On April 29, 2011, CMS issued its Final Rule on Changes Affecting Hospital and Critical Access Hospital Conditions of Participation: Credentialing and Privileging of Telemedicine Physicians and Practitioners. As promised in its proposed rule, CMS revised 42 C.F.R. sections 482.12(a)(2), 482.22(a)(2) and 485.616(b) to allow hospitals or critical access hospitals that provide telemedicine services to patients via an agreement with a distant hospital or telemedicine entity to rely on information from that distant hospital or telemedicine entity in making credentialing and privileging decisions. This revision not only brings Medicare regulations in line with The Joint Commission’s approved “privileging by proxy” process, but also relieves providers from a duplicative and burdensome process. To review this new rule, click here. For further comment on this rule, see our February 18, 2011 post. The new rule takes effect in 60 days.

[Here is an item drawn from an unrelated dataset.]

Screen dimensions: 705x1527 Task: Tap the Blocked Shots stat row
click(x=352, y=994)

von Briesen Health Law Blog

May 3, 2011
March 25, 2011
Peer Review Protections Broadened Under New Law
Wisconsin recently expanded its peer review protection through the enactment of the Wisconsin Health Care Quality Improvement Act (WHCQIA). This new legislation is part of Wisconsin’s tort reform bill and revises Wisconsin’s current peer review statutes, Wis. Stat. §§ 146.37 & .38. In particular, WHCQIA broadens peer review protections for health care providers by, among other things, allowing related entities to share peer review information and explicitly protecting incident reports created as part of an organization’s peer review process. These helpful additions to state peer review protections not only ensure that related entities can work together in monitoring quality patient care, but also add comfort to peer review processes.

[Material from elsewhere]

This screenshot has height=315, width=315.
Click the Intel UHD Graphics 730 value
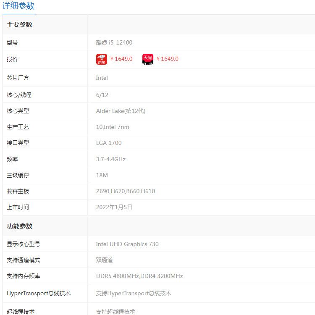click(127, 244)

The revised statute will apply to disclosures and releases made on or after February 1, 2011, even if the peer review sessions took place prior to that date.
February 25, 2011
Second Major HIPAA Enforcement Action
Federal authorities continue to move forward with unprecedented enforcement of HIPAA violations. Massachusetts General Hospital entered into a $1 million settlement, plus corrective actions, in response to an employee’s loss of scheduling documents that included information on patients with HIV/AIDS. The employee reportedly left the documents on a subway train. For more information, click here.
February 22, 2011
Department Issues First CMP for HIPAA Privacy Violation
The U.S. Department of Health and Human Services’ (HHS) Office for Civil Rights (OCR) has issued a Notice of Final Determination finding that Cignet Health of Prince George’s County, Md., (Cignet) violated the Privacy Rule of the Health
Insurance Portability and Accountability Act of 1996 (HIPAA). HHS imposed a civil money penalty (CMP) of $4.3 million for the violations — the first CMP issued for a covered entity’s violations of the HIPAA Privacy Rule.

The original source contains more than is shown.